A linear programming problem contains
an objective function and a set of constraints, all of which are linear. The
problem is finding the best combination of activity levels, without using more
resources than are actually available.
Among many software packages that are
dedicated to solving linear programs, Microsoft Excel spreadsheet with its
Solver add-in is the one that we are focusing on. For illustrating formulation
of problems as LP models, solving them and interpreting the results, a product
mix problem (Example 3.1) would be pretty helpful.

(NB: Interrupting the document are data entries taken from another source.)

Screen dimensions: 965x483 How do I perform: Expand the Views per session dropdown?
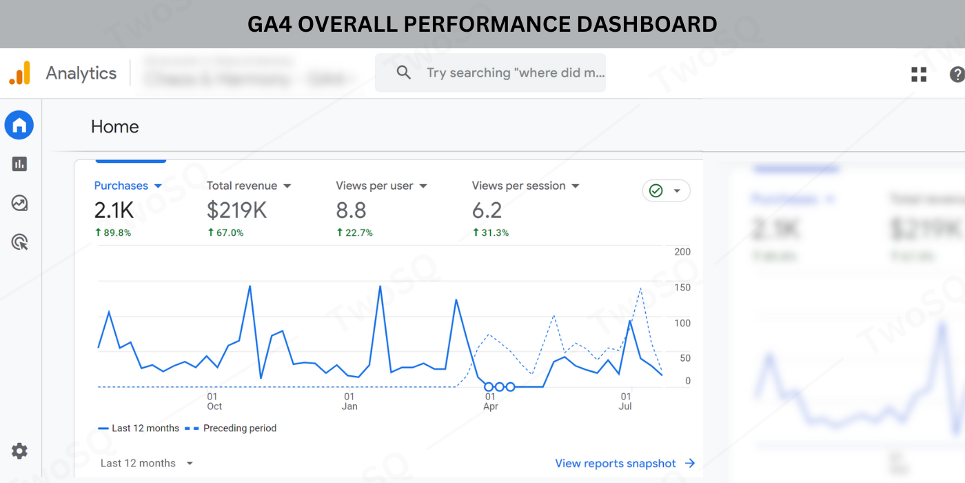tap(576, 186)
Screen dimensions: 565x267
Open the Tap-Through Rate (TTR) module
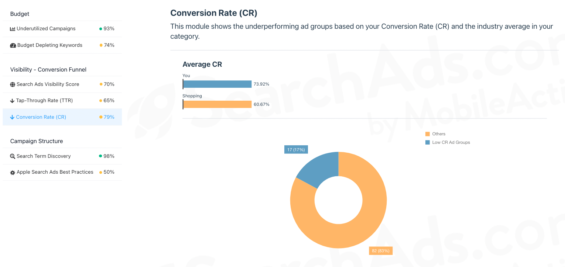(44, 100)
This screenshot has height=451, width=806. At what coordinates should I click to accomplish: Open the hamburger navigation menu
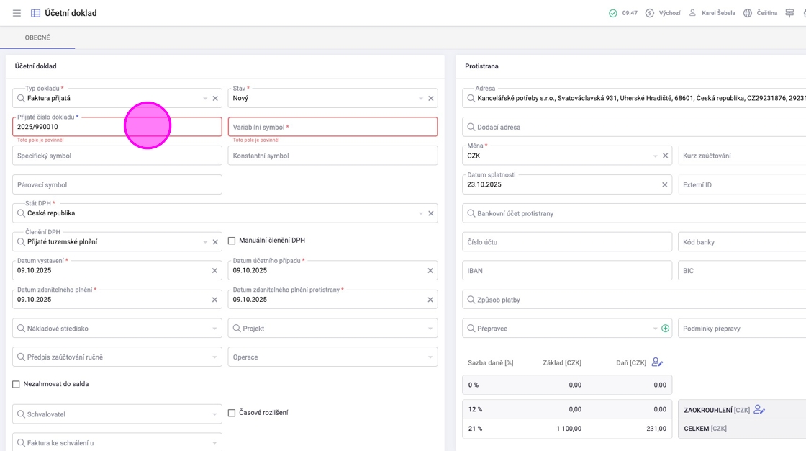click(17, 13)
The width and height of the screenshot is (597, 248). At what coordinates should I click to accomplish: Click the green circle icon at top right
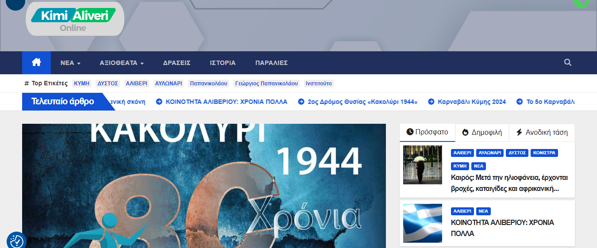click(581, 2)
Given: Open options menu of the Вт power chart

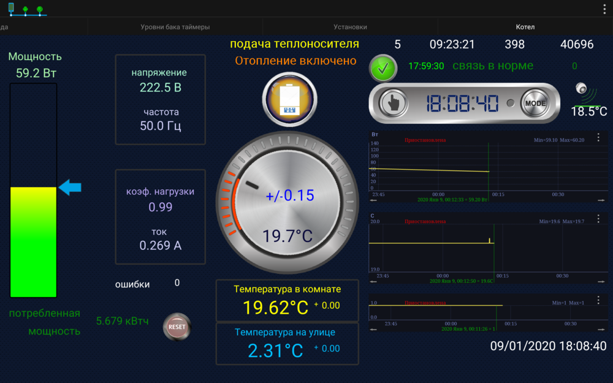Looking at the screenshot, I should pyautogui.click(x=598, y=137).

The Monet Company produces four types of picture frames. Each type requires different amounts of skilled labor, metal and glass; and is sold for a different price. Given the limited amounts of these inputs, Monet wants to create a production plan that will maximize weekly profits, while only producing enough number of frames that can actually be sold. LP model will come up with the exact number of the four types of frames to be produced each week that will maximize weekly profits and that will meet the constraints at the same time.
Formulating
the Model:
A linear programming problem consists
of three parts, which are decision variables, the objective function and a set
of constraints.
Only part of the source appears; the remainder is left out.